The story of the burning bush is a prototype for many subsequent “call” stories. Given a message to deliver, prophets often try to convince Yahweh of their inability or unworthiness to perform the task. The judge Gideon, for example, demands a sign of Yahweh before accepting the role of deliverer (Judg. 6). Jeremiah, like Moses, protests that he does not know how to speak and that he is too young for the task (Jer. 1).

As theologian Oliver Davies points out, the writer of the episode plays with the idea of seeing. In Exodus 2:25, God looks on the Israelites and takes note of them because of their cries. Two verses later, the pattern of speaking and looking is reversed. Moses looks around and notices a bush that is burning but not consumed. He then decides to take a closer look, and God calls to him from the bush. Davies posits that curiosity, a typical feature of wisdom literature, plays a role in Moses’s call.

The notion of fire as a symbol of God appears in other texts within the Pentateuch. In Genesis 15, for example, a flaming torch passes between elements of sacrifice, sealing a covenant with Abraham. When the people leave Egypt in Exodus 13–14, a pillar of fire leads them by night. At the giving of the law on Mount Sinai, Yahweh descends in fire.

Robinson concludes that for exilic or postexilic Jews, this story offered comfort and reinforced the belief that God is in control of events and nature. The god they worshipped is not confined to a particular sacred space but able to make a sanctuary wherever he intervenes on their behalf. In this sense, the burning bush symbolizes the menorah, the seven-branched lamp made for the tabernacle and temple.

The burning bush has been interpreted by Jewish scholarship as a reference to the nation of Israel. This sign indicates that the fires of affliction will not consume the people, just as the flames do not consume the burning bush.
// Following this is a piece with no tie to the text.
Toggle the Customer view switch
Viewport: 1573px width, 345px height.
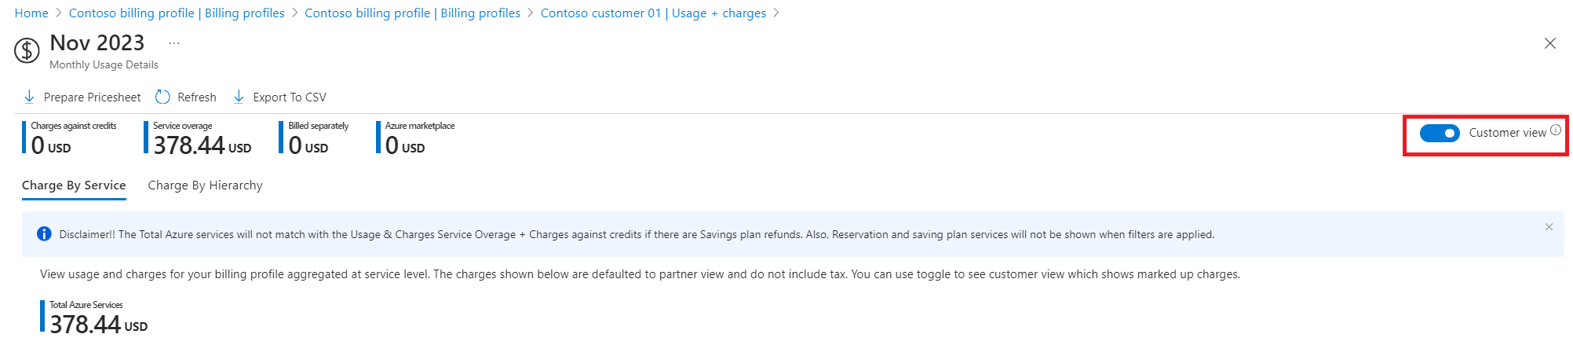tap(1440, 133)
As a tale of God’s care for his people in distress, the story of the burning bush thus offers comfort during times of hardship.

BIBLIOGRAPHY

Davies, Oliver. “Reading the Burning Bush: Voice, World and Holiness.” Modern Theology 22.3 (2006): 439–48. Print.

Garry, Jane. “Tabu: Looking, Motifs C300–C399.” Archetypes and Motifs in Folklore and Literature: A Handbook. Ed. Garry and Hasan El-Shamy. Armonk: Sharpe, 2005. 308. Print.
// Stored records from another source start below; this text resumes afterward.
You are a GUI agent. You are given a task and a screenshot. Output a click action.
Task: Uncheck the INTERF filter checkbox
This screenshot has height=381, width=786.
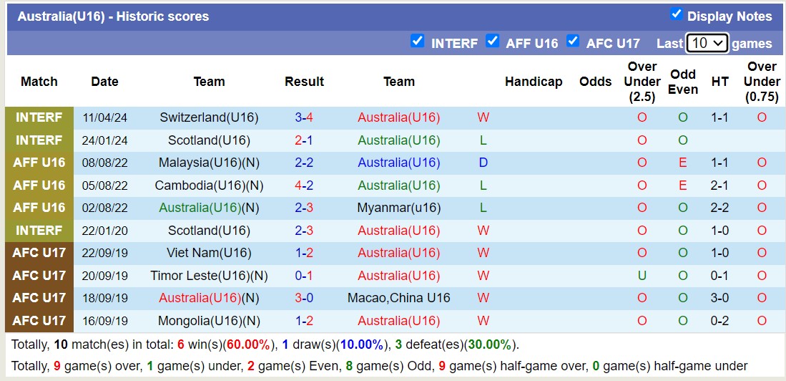(x=418, y=42)
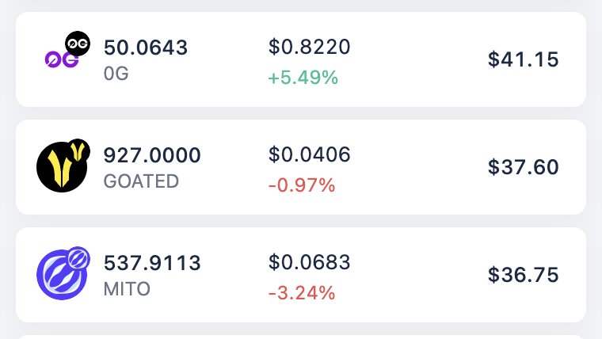Select the 927.0000 balance amount

pyautogui.click(x=152, y=155)
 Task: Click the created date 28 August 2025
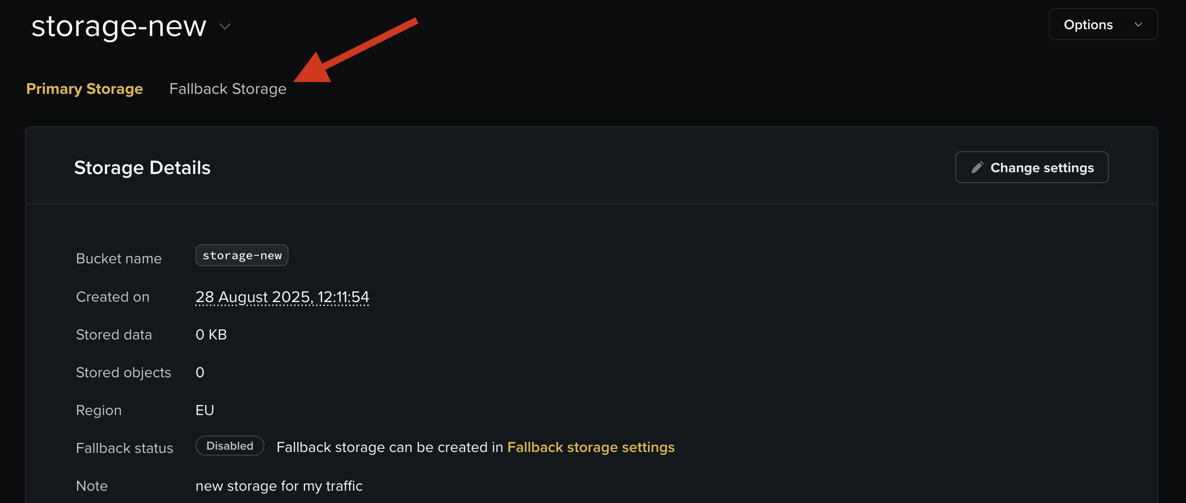[x=282, y=297]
The New Oxford Annotated Bible. Ed. Bruce M. Metzger and Roland E. Murphy. New York: Oxford UP, 1991. Print.

Paul, Shalom. “Burning Bush.” The Oxford Dictionary of the Jewish Religion. Ed. Adele Berlin and Maxine Grossman. New York: Oxford UP, 2011. 151. Print.

Robinson, Bernard P. “Moses at the Burning Bush.” Journal for the Study of the Old Testament 75 (1997): 107–22. Print.